● WHAT TO WORK ON
Below are the records; give again exactly the lines from the one containing "Image resolution: width=994" through the one containing "Select the 6m", leaving out pictures.

● EXERCISE MATERIAL
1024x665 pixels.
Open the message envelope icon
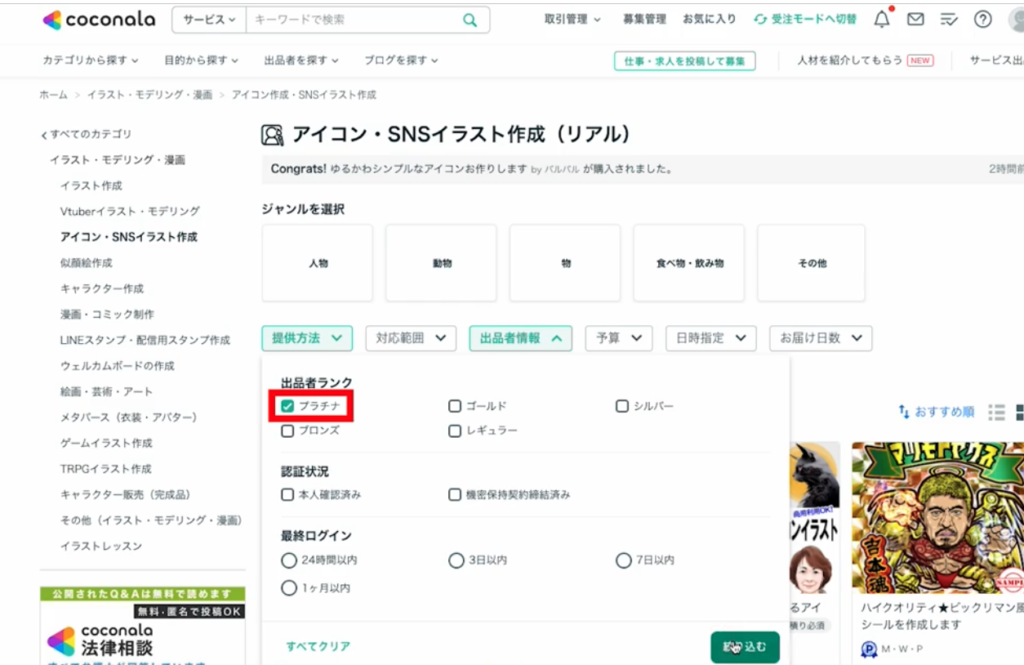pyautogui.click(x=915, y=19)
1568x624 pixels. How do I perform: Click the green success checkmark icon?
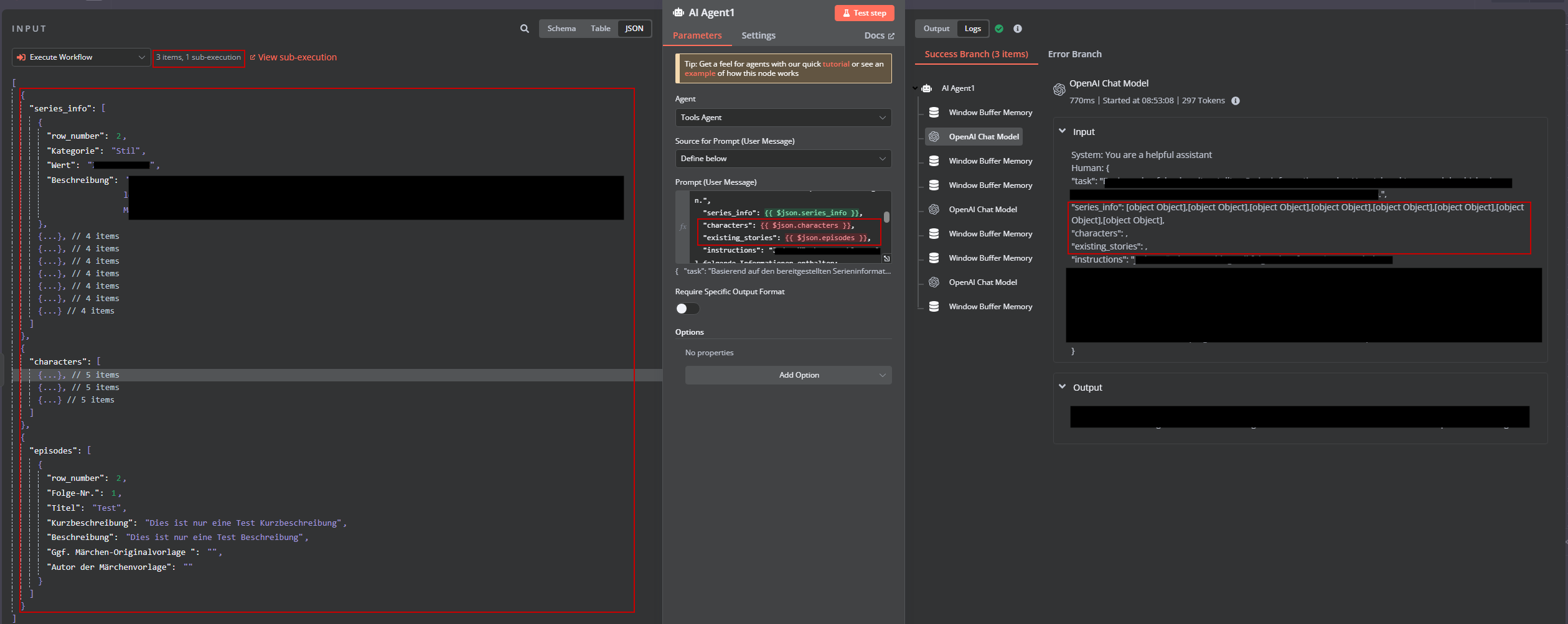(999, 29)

* * *

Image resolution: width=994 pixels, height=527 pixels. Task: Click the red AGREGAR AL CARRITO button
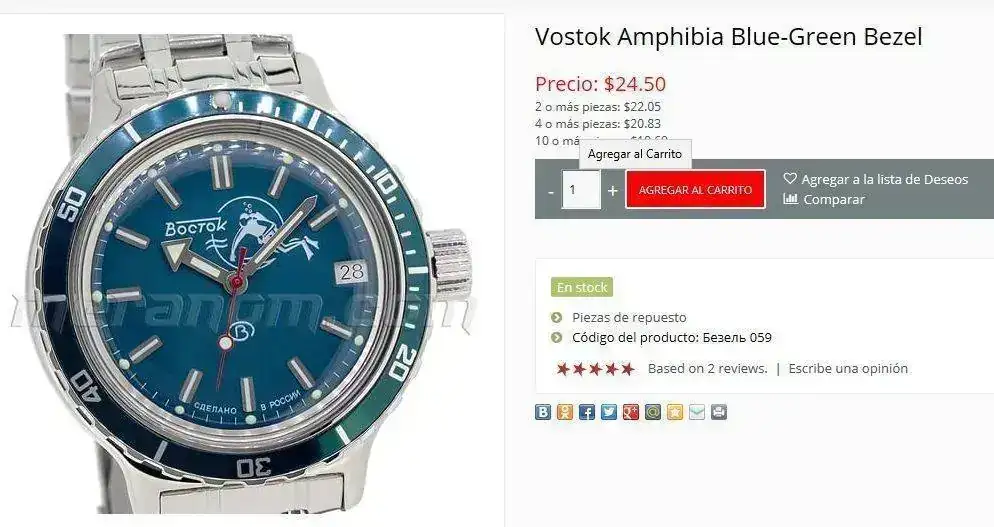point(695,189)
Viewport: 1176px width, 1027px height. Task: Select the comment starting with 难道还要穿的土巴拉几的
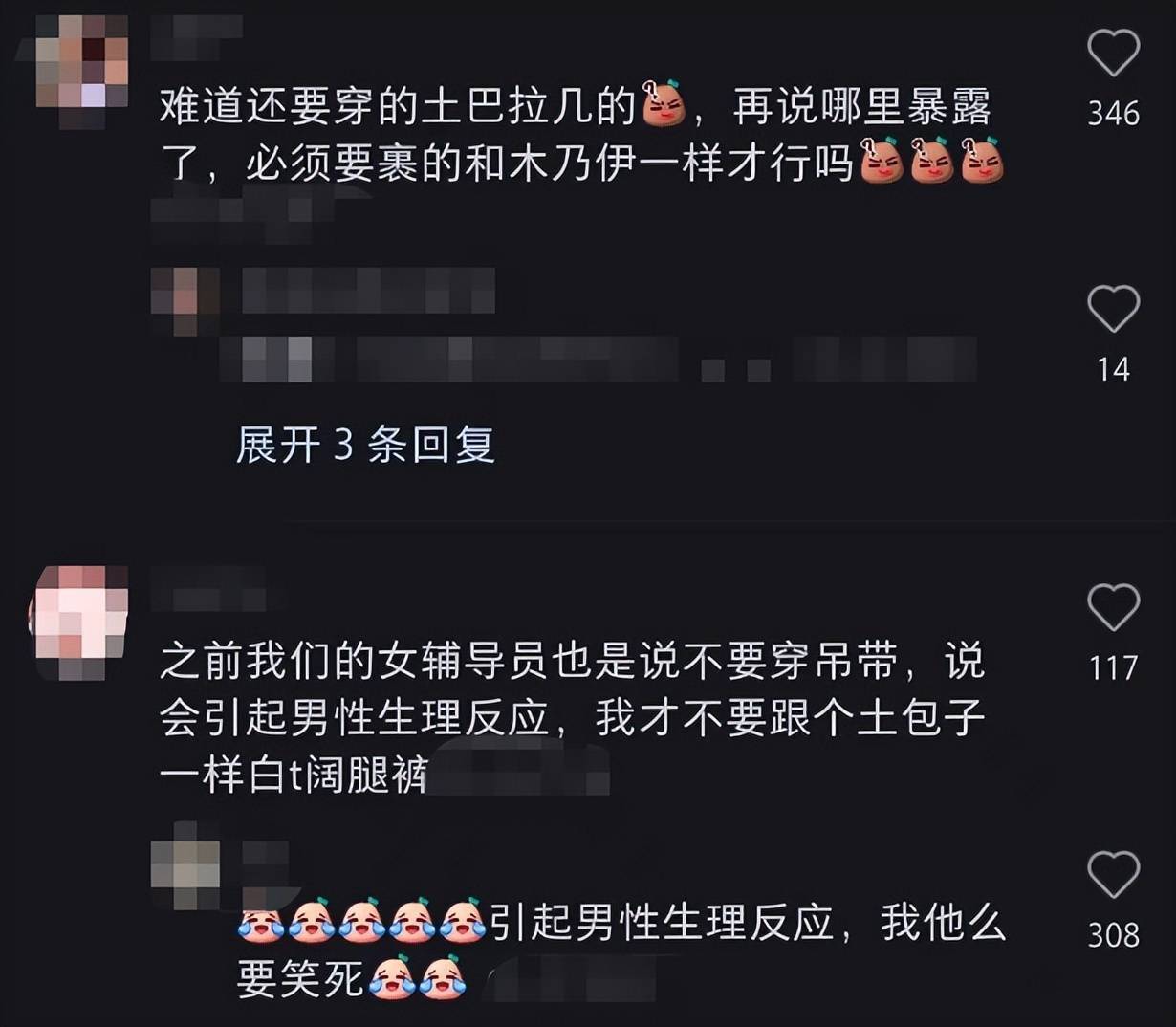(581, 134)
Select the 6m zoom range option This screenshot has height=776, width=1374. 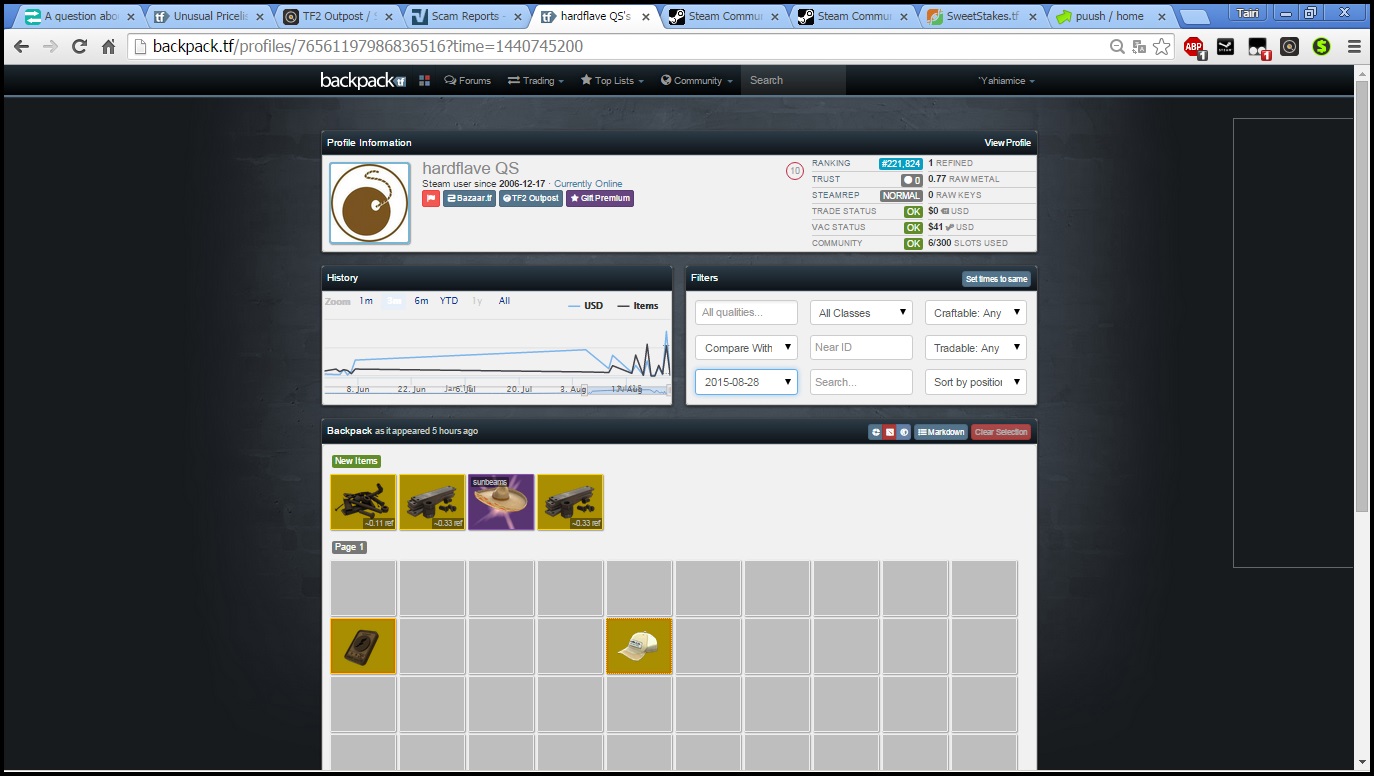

...

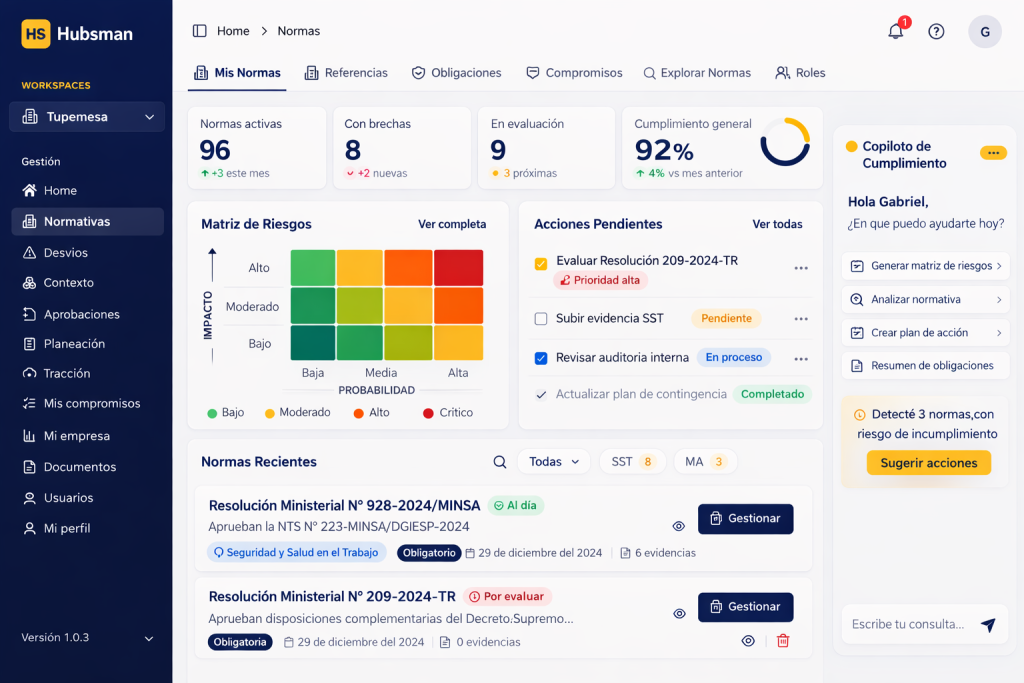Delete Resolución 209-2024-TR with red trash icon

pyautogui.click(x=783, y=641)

● WRITTEN SOLUTION
Image resolution: width=994 pixels, height=527 pixels. Task: Click the red AGREGAR AL CARRITO button
point(695,189)
Viewport: 1176px width, 1027px height. Task: Select the comment starting with 难道还要穿的土巴拉几的
(581, 134)
Select the 6m zoom range option This screenshot has height=776, width=1374. 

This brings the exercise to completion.